Through the UC ClioMetric History Project, I have released a series of interactive dashboards summarizing the longitudinal course-taking behavior and alumni outcomes of several large public research universities in California. Aggregated data are available by clicking Download->Crosstab. Here’s one example dashboard, visualizing the lifetime wage distribution of UC Berkeley alumni:

Historical University Data

Many economists are interested in conducting statistical analysis of large-scale data contained in scanned books or other documents. While OCR technology is increasingly capable of producing text versions of scanned documents, its unstructured (and often typo-ridden) products can be challenging to analyze.

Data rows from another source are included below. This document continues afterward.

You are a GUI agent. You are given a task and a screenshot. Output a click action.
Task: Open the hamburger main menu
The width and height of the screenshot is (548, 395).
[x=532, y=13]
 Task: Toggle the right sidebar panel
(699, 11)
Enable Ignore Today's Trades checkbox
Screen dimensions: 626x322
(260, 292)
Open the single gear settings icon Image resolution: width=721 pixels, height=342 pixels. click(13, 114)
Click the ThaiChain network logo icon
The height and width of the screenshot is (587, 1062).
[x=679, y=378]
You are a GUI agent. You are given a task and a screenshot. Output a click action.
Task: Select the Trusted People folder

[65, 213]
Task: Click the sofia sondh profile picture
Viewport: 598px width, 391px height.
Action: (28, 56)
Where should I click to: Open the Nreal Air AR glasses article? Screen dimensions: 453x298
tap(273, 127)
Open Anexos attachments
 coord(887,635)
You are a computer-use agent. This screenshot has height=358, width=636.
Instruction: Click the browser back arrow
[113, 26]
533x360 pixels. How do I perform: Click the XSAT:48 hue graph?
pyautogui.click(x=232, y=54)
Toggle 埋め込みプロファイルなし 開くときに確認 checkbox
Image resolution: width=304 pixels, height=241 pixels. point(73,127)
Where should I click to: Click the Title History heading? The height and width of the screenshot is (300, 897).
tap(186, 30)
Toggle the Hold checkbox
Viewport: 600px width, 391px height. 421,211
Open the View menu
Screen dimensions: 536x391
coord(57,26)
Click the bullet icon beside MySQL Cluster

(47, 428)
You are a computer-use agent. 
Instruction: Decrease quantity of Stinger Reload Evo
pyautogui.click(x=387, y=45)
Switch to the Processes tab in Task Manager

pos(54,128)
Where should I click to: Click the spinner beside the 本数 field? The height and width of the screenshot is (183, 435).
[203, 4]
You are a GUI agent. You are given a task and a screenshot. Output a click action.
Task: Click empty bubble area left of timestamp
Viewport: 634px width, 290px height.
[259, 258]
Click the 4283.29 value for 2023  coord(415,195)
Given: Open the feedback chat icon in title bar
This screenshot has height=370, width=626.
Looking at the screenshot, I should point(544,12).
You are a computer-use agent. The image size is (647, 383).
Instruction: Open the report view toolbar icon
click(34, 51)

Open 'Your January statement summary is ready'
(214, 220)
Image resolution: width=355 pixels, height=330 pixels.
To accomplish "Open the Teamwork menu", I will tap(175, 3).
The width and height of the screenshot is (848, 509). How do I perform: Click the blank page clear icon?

I have developed a software framework called formatted optical character recognition (fOCR) to transform scanned documents into a computer-readable database. The key innovation of fOCR is to synthesize multiple OCR’ed copies of the same document (and sometimes of multiple scans of that document) into a high-quality database superior to any individual OCR transcription, by allowing each transcription to ‘vote’ on the content of each datum.

An introduction to fOCR — and the appropriate citation for any use of the data and software on this site — is available here. I have posted a number of fOCR databases on the website of the UC ClioMetric History Project, including:

        –1893-1946 student registers for most large California universities;
        –1900-2010 faculty registers for several universities; and
        –1900-2010 course registers for several universities.

You can find the full sets of R code for two fOCR workflows — a simpler workflow that processes historical faculty wage records, and a more-involved workflow that processes historical student transcripts — in this public folder. The folder also includes sample data for the former workflow.

While fOCR has a relatively steep learning curve, it results in high-quality data that have proven useful in many settings.  This software remains in development and will be periodically updated.